Depuis 2013, le discours politique n’a pas varié. Au contraire, il porte les germes de la division et incite souvent à la haine, au rejet de l’autre, à la stigmatisation. Le discours religieux, qui devrait être régulateur, lui, ne fait pas mieux. « Lorsque l’archevêque de Mopti est décédé en France, le Premier ministre et le ministre du Culte étaient présents à ses obsèques… Ils veulent simplement la domination du christianisme dans notre pays. Cela ne se fera jamais… Il faut que les gens cessent les provocations dans ce pays. On ne lutte pas contre la consommation d’alcool ou de la drogue…Un porteur d’uniforme est venu nous dire que plus de 70% des jeunes consomment l’alcool ou la drogue… Les musulmans doivent se réveiller, se mettre debout… ». Ce sont là des propos attribués par un journal de la place au premier responsable de la communauté musulmane au Mali en la personne de Mahmoud Dicko. La même presse lui attribue d’autres propos à connotation beaucoup plus politique que religieux. « « IBK a juré dans toutes les mosquées du Mali qu’il défendra l’islam. Ce n’est pas à moi de lui rappeler à l’ordre car Dieu le punira s’il dévie…. Nous lui avons dit de tenir bon, et il y a de l’espoir de croire encore en lui, mais à condition que la situation change. Tant qu’il sera juste, il aura toujours le soutien de la communauté musulmane».
L’opposition qui parle d’alternance politique en 2018, surfe sur les vagues de contestation populaire, pour forger son discours. Mais de nombreux observateurs de la scène politique, pensent que ce discours est beaucoup décalé de la réalité du pays et crée davantage la division entre Maliens.
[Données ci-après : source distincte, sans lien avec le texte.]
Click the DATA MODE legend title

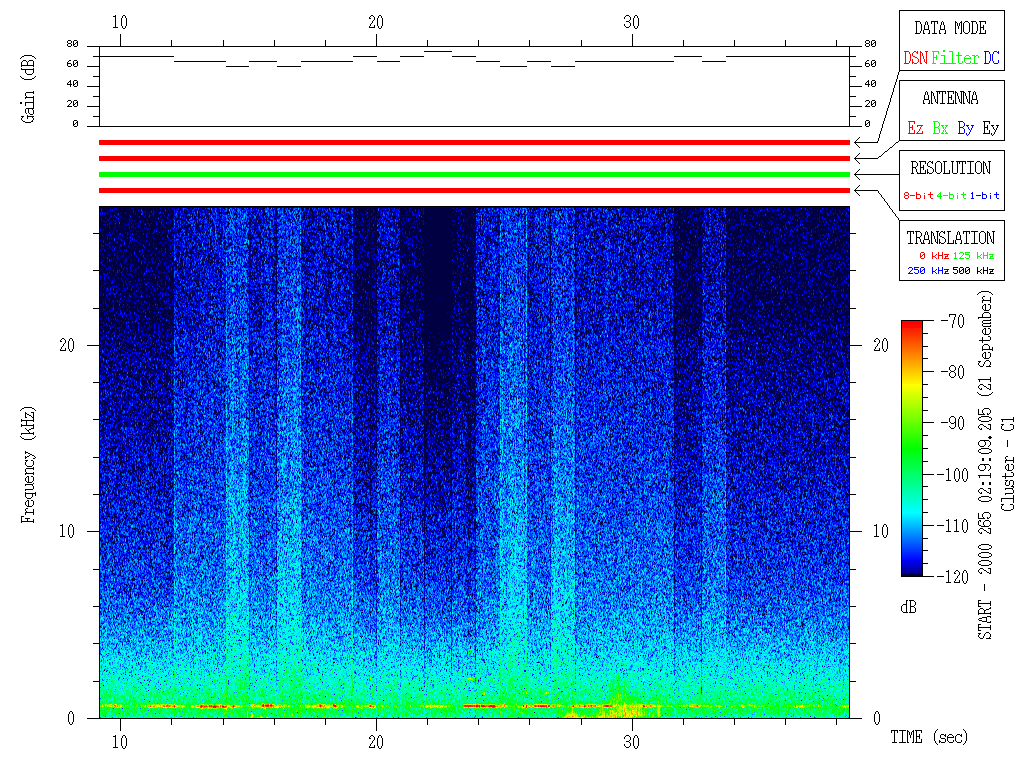point(950,28)
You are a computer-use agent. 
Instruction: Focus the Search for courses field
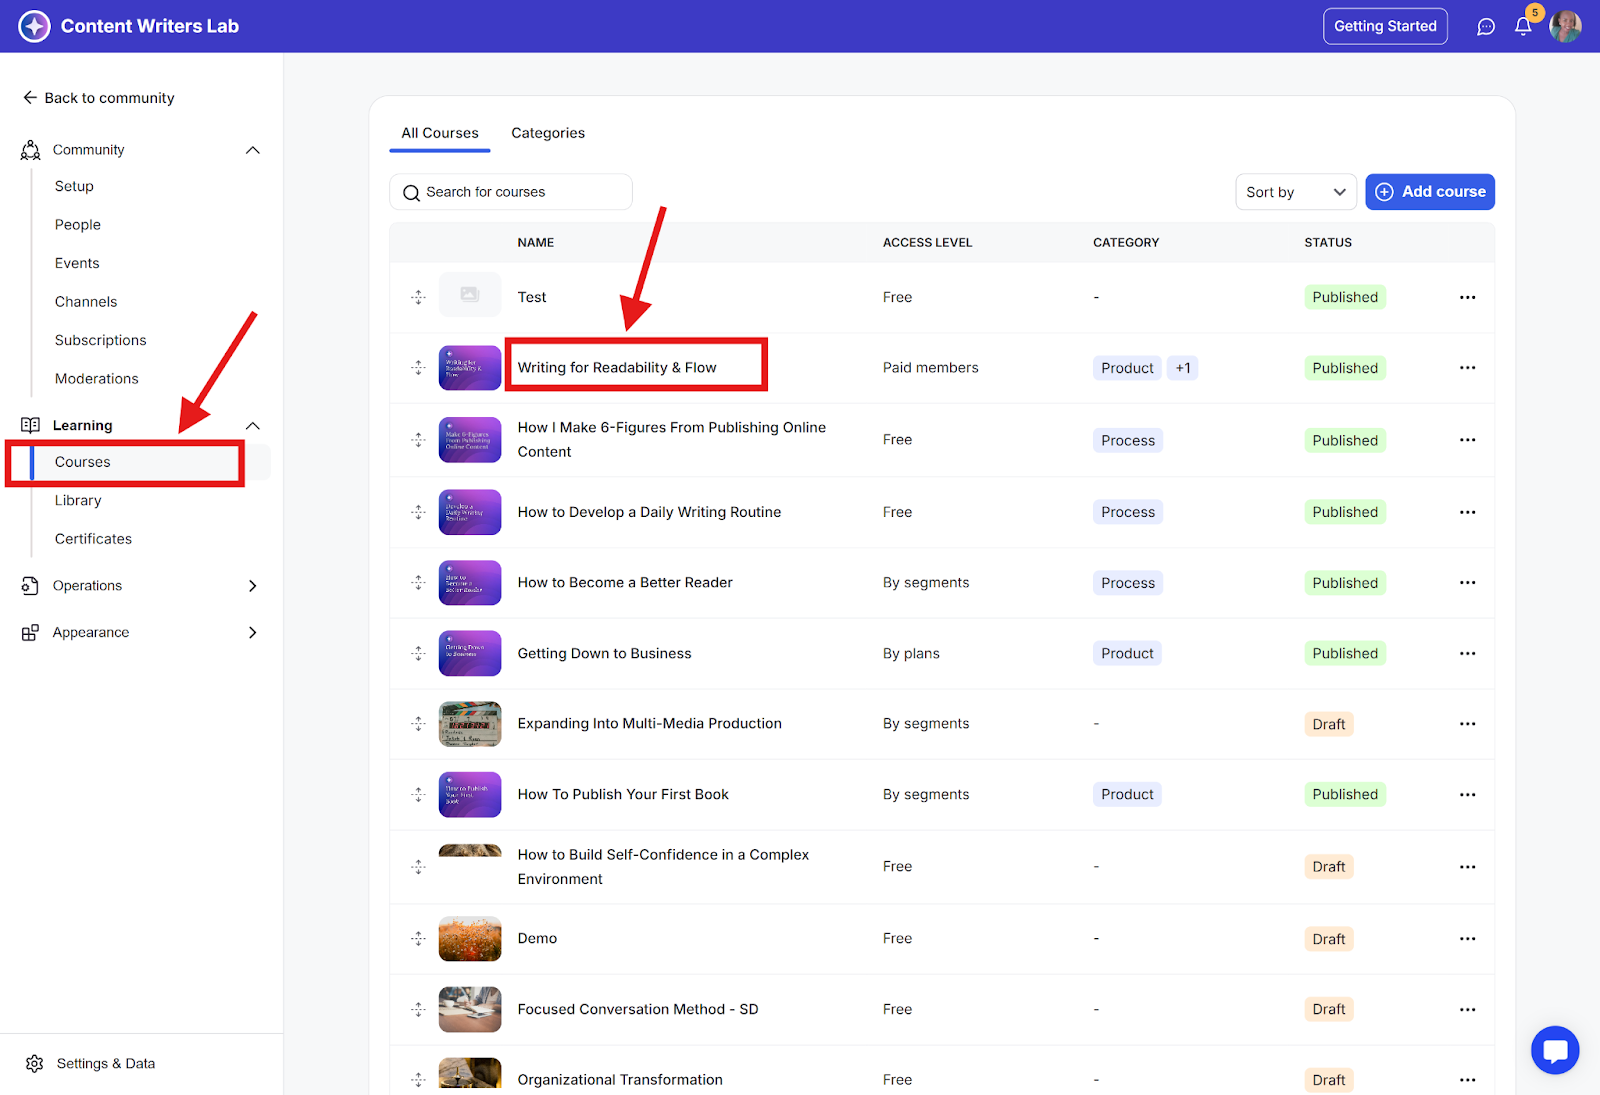tap(510, 192)
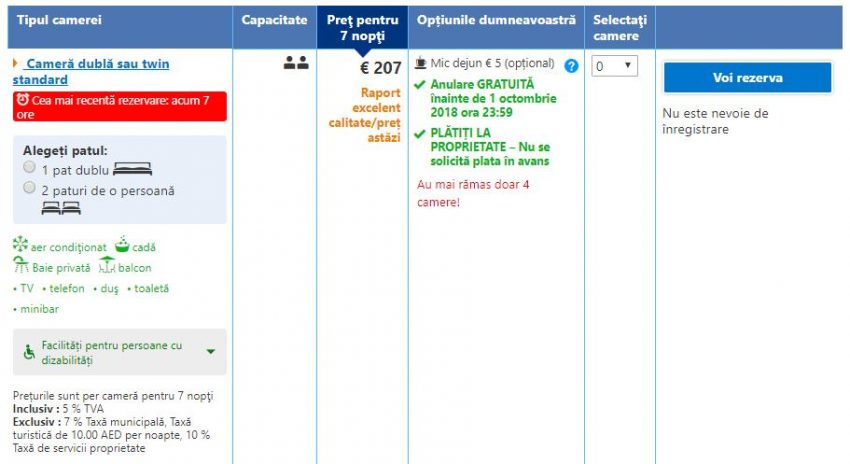Click the balcony icon

(x=107, y=267)
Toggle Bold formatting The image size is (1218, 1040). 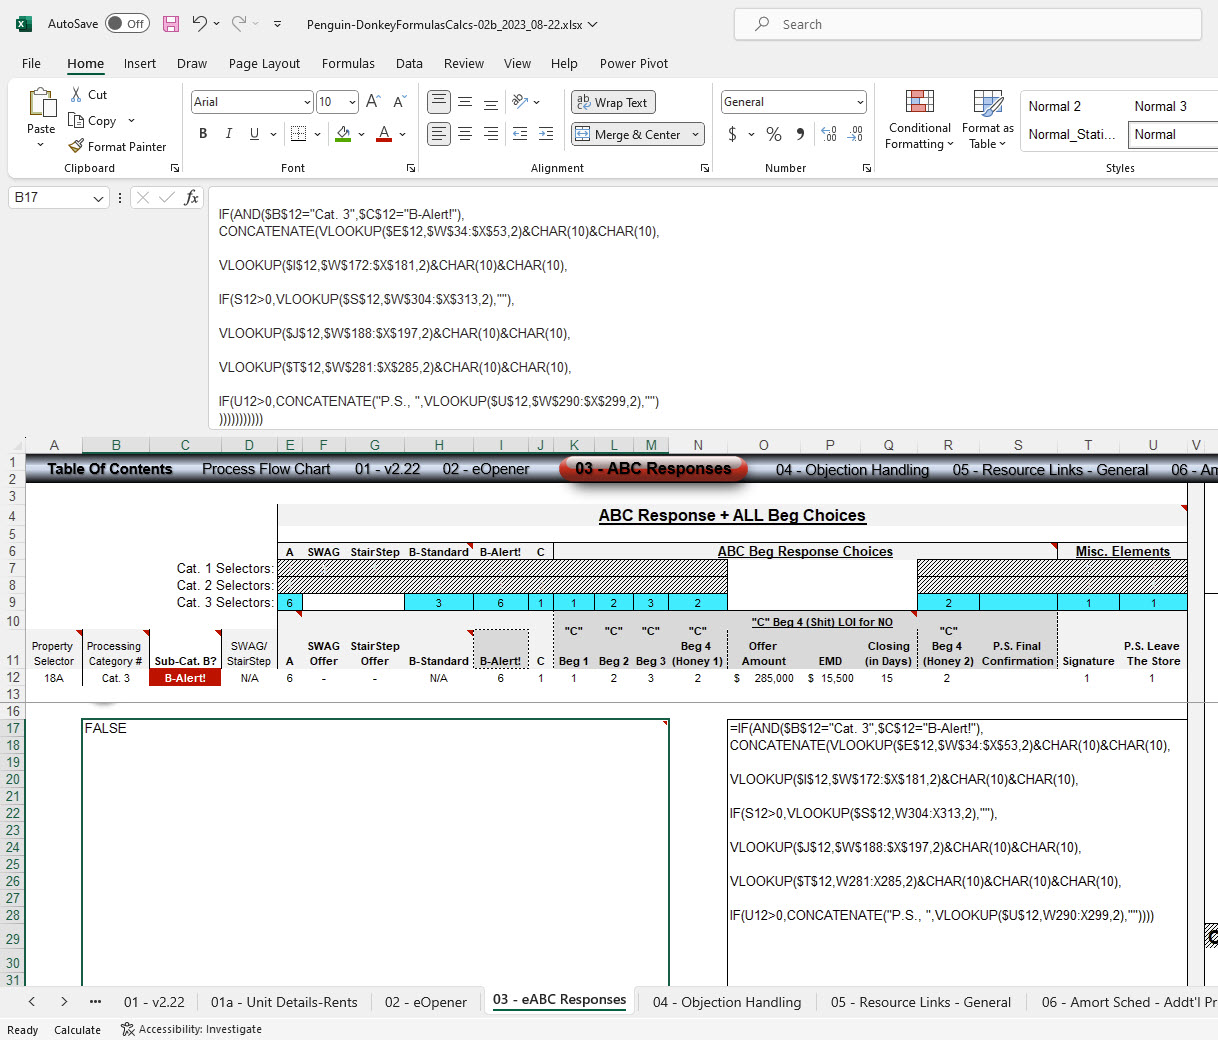(203, 134)
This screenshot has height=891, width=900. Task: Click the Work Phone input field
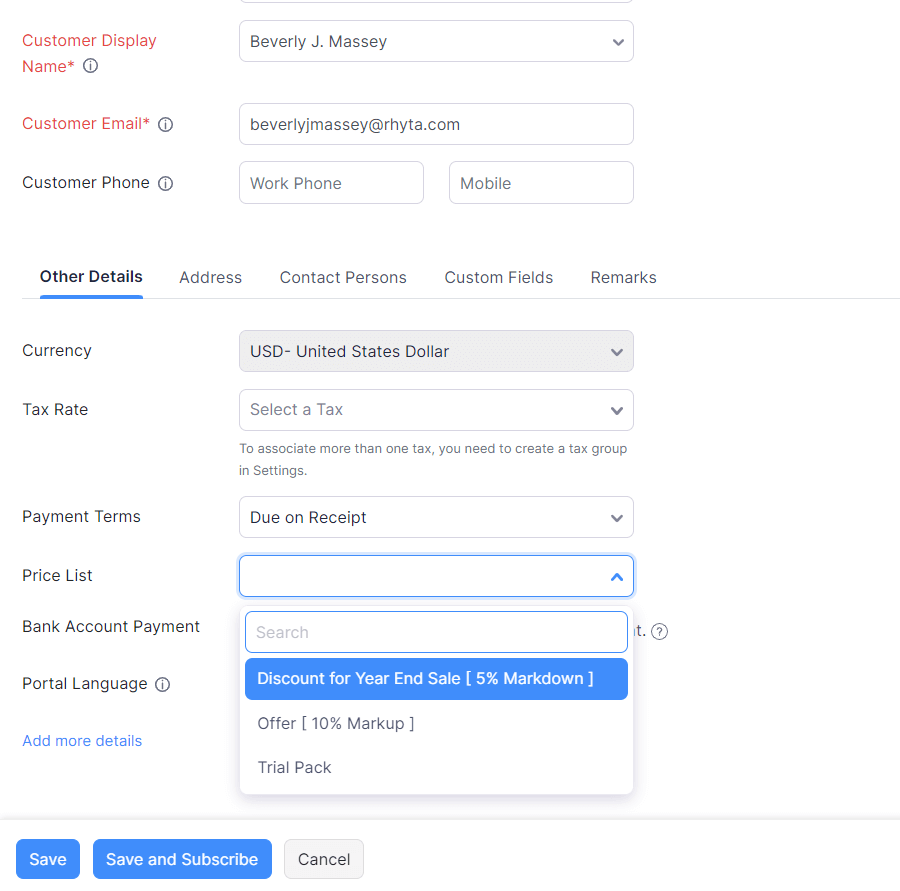point(331,183)

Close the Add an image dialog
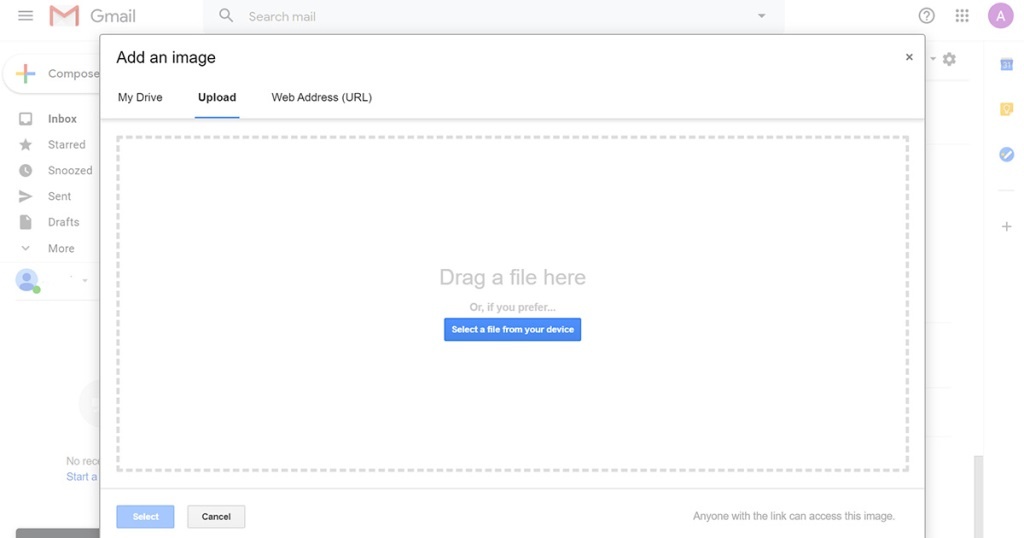pyautogui.click(x=909, y=58)
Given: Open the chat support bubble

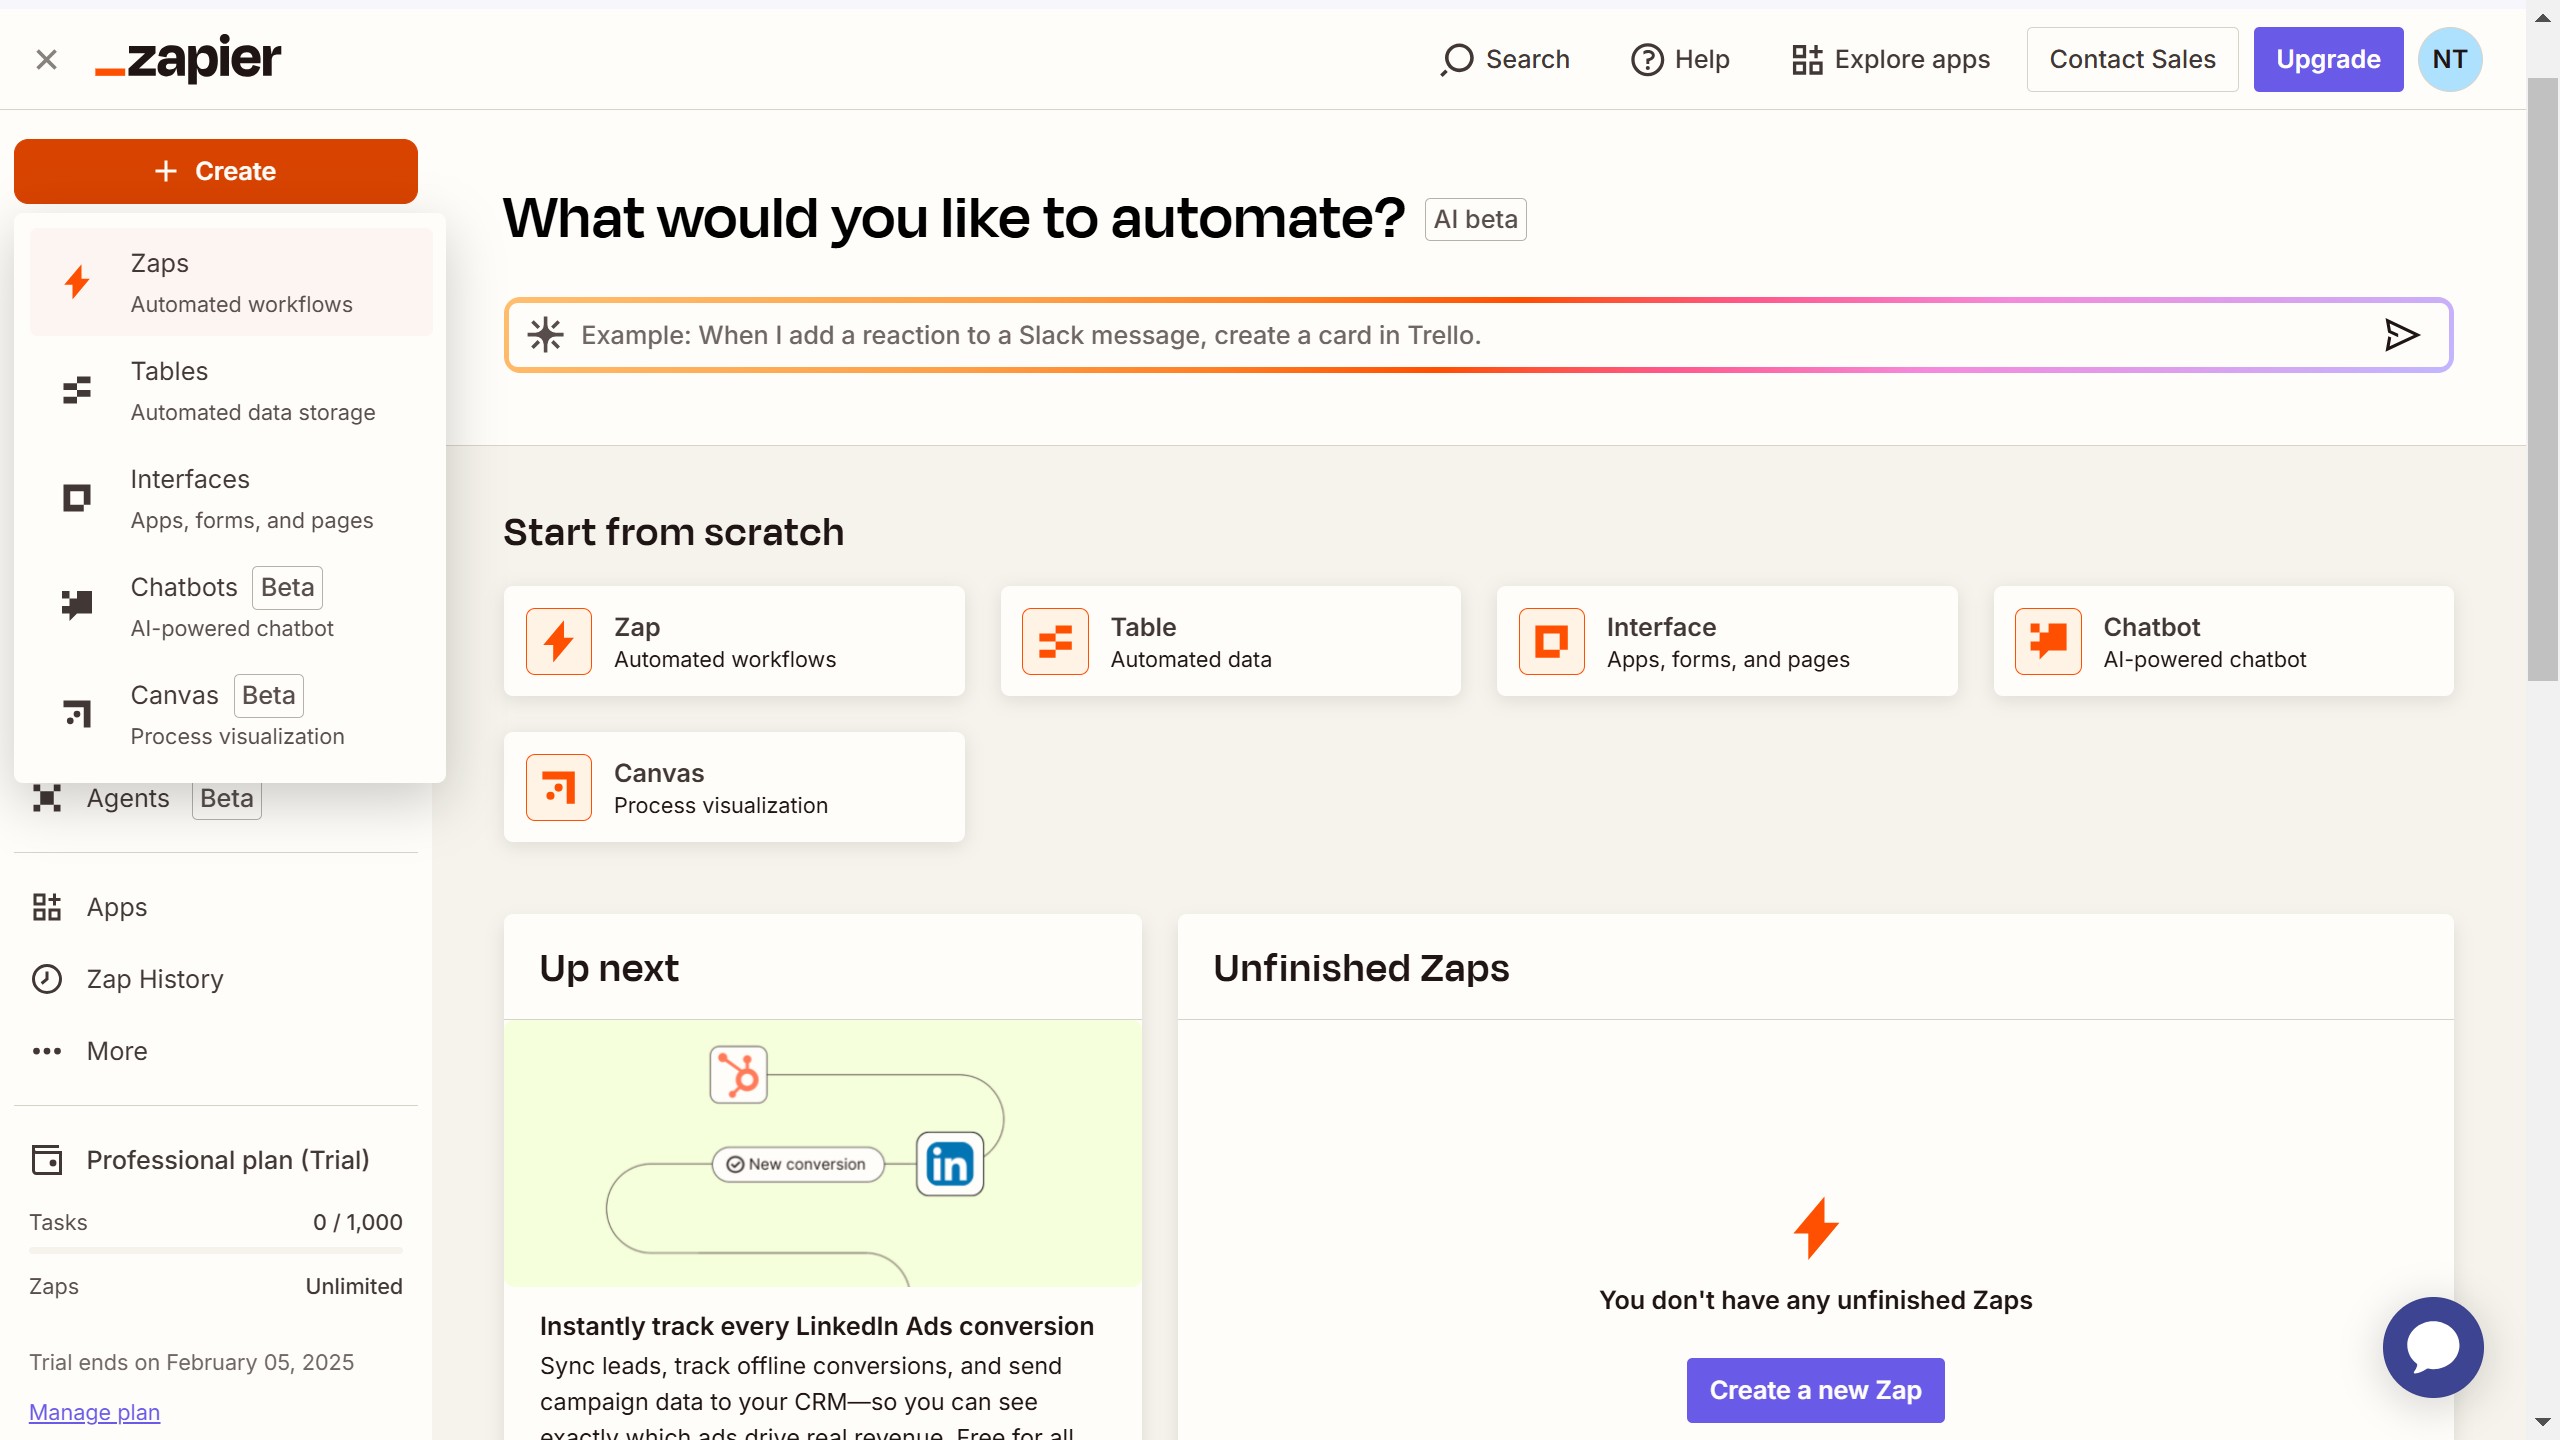Looking at the screenshot, I should pyautogui.click(x=2432, y=1347).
Toute chose qui reste profitable aux ennemis de la paix que l’Etat malien essaie de combattre depuis 2012 à nos jours. Pour eux (observateurs) le discours politique devrait être beaucoup plus centré sur les programmes de société des différents courants politiques, les réalités sociales et économiques du pays que sur les aspects sécuritaires dont personne n’a la maîtrise. Le faire, c’est jouer avec le feu, analysent-ils.
Il y a lieu de recentrer le discours politique et religieux, afin d’éviter à notre pays ce que d’autres pays ont connu avant nous. Nous parlons de la Côte d’Ivoire ou du Gabon ou une radicalisation des propos a conduit à des crises post- électorales dont les conséquences sont connues de tous.
Opposition et majorité, de même que les religieux, doivent se ressaisir pour ne pas semer les graines de la violence, de la division, du rejet de l’autre et éviter toute situation qui en rajouterait à ce que nous vivons déjà. Cela est possible à condition que l’intérêt supérieur de la nation prenne le dessus sur les ambitions et calculs politico-religieux des uns et des autres.